Asia's middle class driving BOPP film markets

Asia's middle class driving… The BOPP film industry continued to show robust growth during 2011 with demand advancing by 5.5% compared with 2010 to top 6 million tonnes for the first time according to the latest report on the global BOPP film market from AMI Consulting.

Demand growth was slightly down on 2010 which had been the bounce back year from the financial crisis for most markets around the world.

Global demand is increasingly being driven by developments in Asia, particularly in China, India and Indonesia. With over 60% of BOPP usage occurring in food packaging, it is the growth in demand in these countries for an ever-widening variety of packaged foods sold through supermarket outlets that is one of the principle drivers for this material. With large, youthful and growing populations, increased urbanisation and rising incomes it is the developing markets of Asia that will continue to underpin growth in BOPP film demand.

AMI's analysis shows that China alone now accounts for 40% of global production and demand and on its own accounted for 2 percentage points of the global growth achieved in 2011. It accounted for 95% of all new capacity installed in 2011. Although production has and will continue to be primarily to serve the domestic market, the volume of output now is such that even modest export volumes have the potential to disrupt other markets. Chinese exports, which AMI estimated were 6% of production in 2011, are largely targeted at neighbouring Asian countries, but material can turn up in any part of the world from time to time.

The strongest growing region in 2011 was the Indian sub-continent. The industry is developing here from a relatively low base. Although it has a population comparable with China its per capita consumption of BOPP film is ten-times less that of China. Demand growth is expected to accelerate driven by the opening up of the retail industry to foreign investment and rising income levels increasing demand for packaged foods and consumer goods. At least ten new lines are on order for India and Pakistan for delivery in 2012 and 2013 that will add close to 300,000 tonnes/year of new capacity. The region is also growing its exports and AMI believes that 20% of its production was exported during 2011.

Other emerging markets in Asia continued to show strong growth in 2011 and attract further investment with new lines coming on stream in Indonesia, Taiwan and Vietnam. There were also capacity increases in Nigeria, Saudi Arabia and Peru.

However, it is noticeable that there was no investment in new lines for the more traditional markets of Western Europe, Japan and the USA in 2011, where growth continues to be more much more modest. USA demand was not too bad in 2011, expanding by nearly 3% - the highest in five years, but Western Europe saw only a 1% increase in volumes and demand actually declined in Japan. In Europe the market weakened noticeably towards the end of the year because of the effects of the eurozone crisis and in Japan demand was disrupted by the effects of the earthquake and tsunami in March.

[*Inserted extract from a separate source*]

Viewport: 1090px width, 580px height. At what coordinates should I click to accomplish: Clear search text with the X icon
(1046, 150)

The high level of investment in new BOPP lines in 2011 in the emerging markets continues to challenge global supply and demand with average utilization rates slipping to around 74%. Utilization rates are expected to continue to fall as new capacity comes on stream in the period 2012-2013 before then recovering as production is ramped up. According to AMI's report BOPP film capacity is expected to increase by over 2.5 million tonnes in the period 2011-2016 bringing total global capacity to nearly 11 million tonnes.

AMI believes the BOPP film market has the potential to continue growing at a strong rate of 6-7%/year over the next five years. This would add another 2.3 million tonnes of demand. As was seen in 2011 the strongest growth is likely to continue to be in India, driven by the development of the organised retail sector opening up to foreign investment; China, driven by government initiatives to increase domestic consumption and raise living standards of its rural poor; and the Middle East and Africa, driven by general economic growth within this resource rich region.